-- Description of the task --
Reproduce the listing word for word, from its first line through the line containing "tap(768, 123)", both ends included.

[Entries for locating words and elements]
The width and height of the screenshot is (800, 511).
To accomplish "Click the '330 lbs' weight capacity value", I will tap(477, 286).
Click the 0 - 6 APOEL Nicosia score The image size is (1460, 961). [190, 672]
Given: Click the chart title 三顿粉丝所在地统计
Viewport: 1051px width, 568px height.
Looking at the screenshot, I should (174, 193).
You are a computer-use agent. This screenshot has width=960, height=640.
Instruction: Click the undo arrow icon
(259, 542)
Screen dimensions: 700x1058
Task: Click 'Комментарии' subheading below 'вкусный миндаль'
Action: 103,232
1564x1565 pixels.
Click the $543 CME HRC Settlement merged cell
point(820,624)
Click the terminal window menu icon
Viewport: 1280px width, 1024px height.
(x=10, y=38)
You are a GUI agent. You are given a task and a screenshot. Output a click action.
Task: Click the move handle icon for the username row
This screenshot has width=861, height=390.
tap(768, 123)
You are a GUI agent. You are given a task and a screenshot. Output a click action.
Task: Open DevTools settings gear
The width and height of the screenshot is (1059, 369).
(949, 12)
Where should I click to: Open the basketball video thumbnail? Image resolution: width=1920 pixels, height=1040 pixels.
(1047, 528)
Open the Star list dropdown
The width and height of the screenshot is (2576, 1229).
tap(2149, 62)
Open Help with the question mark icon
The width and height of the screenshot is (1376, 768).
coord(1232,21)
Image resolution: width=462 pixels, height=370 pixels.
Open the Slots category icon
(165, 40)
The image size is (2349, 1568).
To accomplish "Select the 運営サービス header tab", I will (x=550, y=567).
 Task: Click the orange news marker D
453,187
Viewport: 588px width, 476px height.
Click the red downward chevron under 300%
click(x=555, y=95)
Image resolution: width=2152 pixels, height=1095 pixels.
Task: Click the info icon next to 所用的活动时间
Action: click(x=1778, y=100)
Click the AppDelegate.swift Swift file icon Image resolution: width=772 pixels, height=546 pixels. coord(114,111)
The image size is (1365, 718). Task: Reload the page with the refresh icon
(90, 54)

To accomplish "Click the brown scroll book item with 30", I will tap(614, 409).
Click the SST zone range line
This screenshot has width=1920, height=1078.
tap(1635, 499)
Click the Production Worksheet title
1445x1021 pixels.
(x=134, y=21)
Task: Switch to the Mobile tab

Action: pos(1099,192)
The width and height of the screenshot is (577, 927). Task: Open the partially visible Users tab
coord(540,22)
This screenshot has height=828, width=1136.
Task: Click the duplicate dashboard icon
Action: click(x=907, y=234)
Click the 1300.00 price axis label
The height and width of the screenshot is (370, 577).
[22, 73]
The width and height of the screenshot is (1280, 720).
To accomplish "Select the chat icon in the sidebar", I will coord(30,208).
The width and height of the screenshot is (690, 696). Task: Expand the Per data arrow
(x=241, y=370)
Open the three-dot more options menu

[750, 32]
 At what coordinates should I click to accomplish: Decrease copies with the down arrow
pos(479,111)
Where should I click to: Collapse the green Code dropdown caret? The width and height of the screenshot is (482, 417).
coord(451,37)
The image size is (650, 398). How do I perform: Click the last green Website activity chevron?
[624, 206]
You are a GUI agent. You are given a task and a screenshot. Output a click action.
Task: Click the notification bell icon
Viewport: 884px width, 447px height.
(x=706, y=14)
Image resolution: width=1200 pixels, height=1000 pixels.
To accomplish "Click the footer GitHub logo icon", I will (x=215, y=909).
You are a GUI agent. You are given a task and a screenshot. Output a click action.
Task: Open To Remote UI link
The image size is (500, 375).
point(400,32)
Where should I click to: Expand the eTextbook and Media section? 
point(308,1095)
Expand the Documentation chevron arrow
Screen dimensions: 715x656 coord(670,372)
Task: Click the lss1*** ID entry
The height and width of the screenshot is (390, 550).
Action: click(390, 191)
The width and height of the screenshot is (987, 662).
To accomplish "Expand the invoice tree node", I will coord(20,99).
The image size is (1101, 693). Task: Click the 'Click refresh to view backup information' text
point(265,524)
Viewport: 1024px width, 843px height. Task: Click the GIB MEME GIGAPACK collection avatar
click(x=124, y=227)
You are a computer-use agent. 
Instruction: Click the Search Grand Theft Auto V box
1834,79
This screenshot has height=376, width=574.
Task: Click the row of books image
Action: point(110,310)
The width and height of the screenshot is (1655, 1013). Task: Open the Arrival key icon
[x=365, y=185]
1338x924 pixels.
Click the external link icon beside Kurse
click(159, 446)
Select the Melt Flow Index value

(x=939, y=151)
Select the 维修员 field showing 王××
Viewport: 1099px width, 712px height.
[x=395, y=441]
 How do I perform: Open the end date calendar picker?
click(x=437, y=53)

-- Right answer --
The width and height of the screenshot is (800, 511).
To accomplish "Click the '330 lbs' weight capacity value", I will tap(477, 286).
Click the 0 - 6 APOEL Nicosia score The image size is (1460, 961). [190, 672]
Given: Click the chart title 三顿粉丝所在地统计
Viewport: 1051px width, 568px height.
Looking at the screenshot, I should (174, 193).
You are a computer-use agent. This screenshot has width=960, height=640.
Instruction: Click the undo arrow icon
(259, 542)
Screen dimensions: 700x1058
Task: Click 'Комментарии' subheading below 'вкусный миндаль'
Action: 103,232
1564x1565 pixels.
Click the $543 CME HRC Settlement merged cell
point(820,624)
Click the terminal window menu icon
Viewport: 1280px width, 1024px height.
(x=10, y=38)
You are a GUI agent. You are given a task and a screenshot. Output a click action.
Task: Click the move handle icon for the username row
This screenshot has width=861, height=390.
tap(768, 123)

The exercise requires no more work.